Jessica Maybury
As a reader, I’m sure you know that feeling you stumble across sometimes where you click absolutely with the text in hand. I’m sure you know that feeling very well. I’m sure that small snik of recognition is why some people continue reading as much as they do, whether they’re aware of it or not.
Connell’s The Life of Polycrates has proved to be one such experience.
The name is off-putting, I know. It paints pictures of dreary schoolroom afternoons and Homer, the endless list of ships.
It begins with a novella, the title piece. It reminded me of Homer, not as I read him in my younger years but in my later, when studying Ulysses, The Odyssey was suggested to be read alongside. Like with those initially off-putting tomes of ancient lands, when I began reading I found myself submerged in a strange, angular world where the names were half-familiar and the scenes mimicked films we’ve seen of late—or is it the other way around?

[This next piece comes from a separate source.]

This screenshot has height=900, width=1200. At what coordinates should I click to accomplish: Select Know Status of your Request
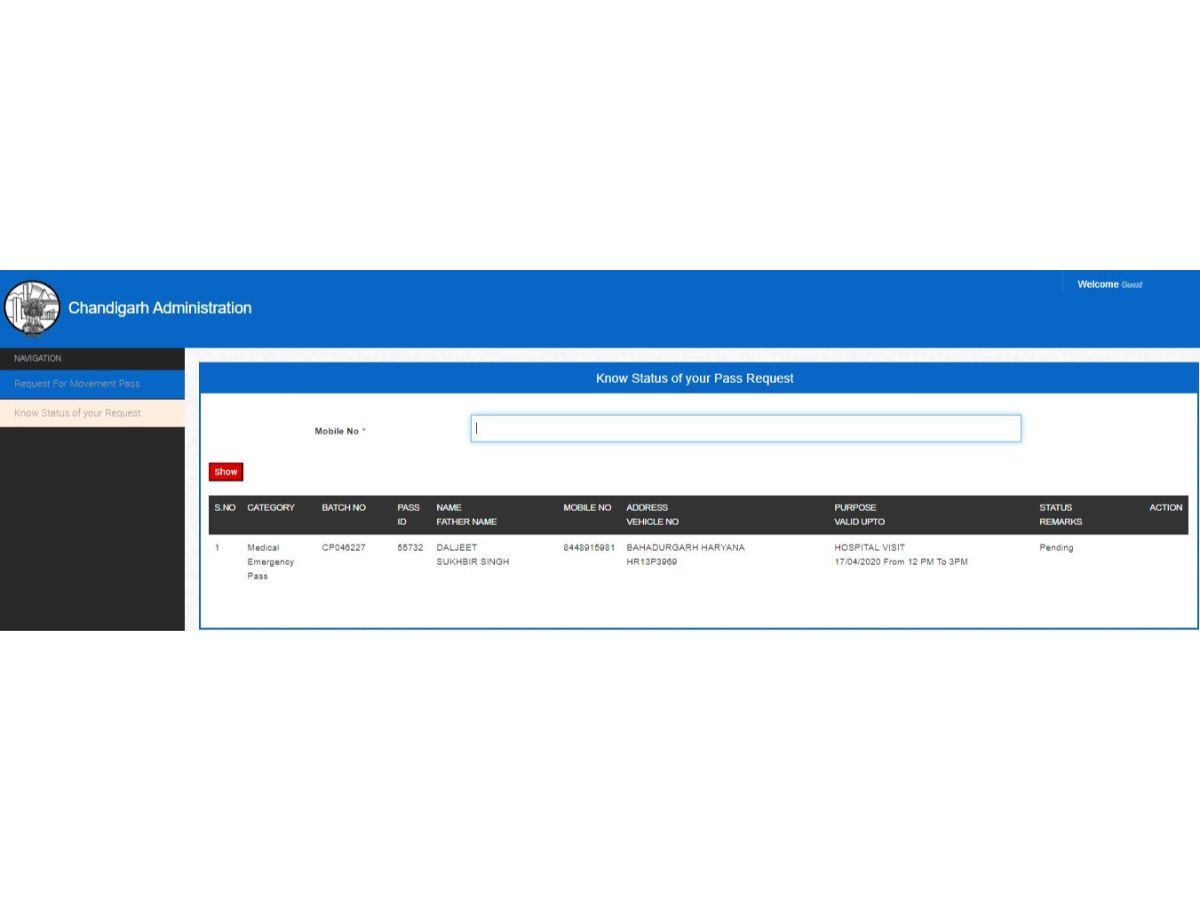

But it’s not until after The Life of Polycrates that you get into the heart of the matter.
Connell has been described as a Master of the Weird. There’s that irritating saying about books and covers, and I confess to list that special form of judgement among my many sins. With this collection you would be expecting something completely different to what you’re getting, as far as externals are concerned—your eyes are only fully opened when you’re deep in the belly of the beast.
It’s almost as if Connell wanted the novella and the cover and the title, the whole shebang, to be perfect as far as cunning traps can ever be perfect. The reader stumbles out of the ancient names and nouns of Polycrates and into such extraordinary, ghastly rooms and scenes (Collapsing Claude, The Dancing Billionaire) that the confusion is almost comical.
This is a form of story that is not often encountered. Having finished anything Lovecraftian, Poe-ish or even Goremenghastian and entered the 21st century in despair that such oddity would be experienced again: The Life of Polycrates is a delight.
Aside from the gentlemen and the text above, the only other works I can relate this with are those of Dickens. If you’re thinking The Muppet Christmas Carol, think again. I’m talking about the spontaneous combustion; endless, awkward corridors and corners of cities and palaces that go nowhere; bizarre caricatures of characters that seem to be all nose or all hunchback; dirt, slime, vice, greed.
This is the filth and grotesque of literature in its entire unabashed and hideous phantasmagoria. It is a collection to haunt the corners of the mind, with stories that will be thumbed over again and again, for lifetimes.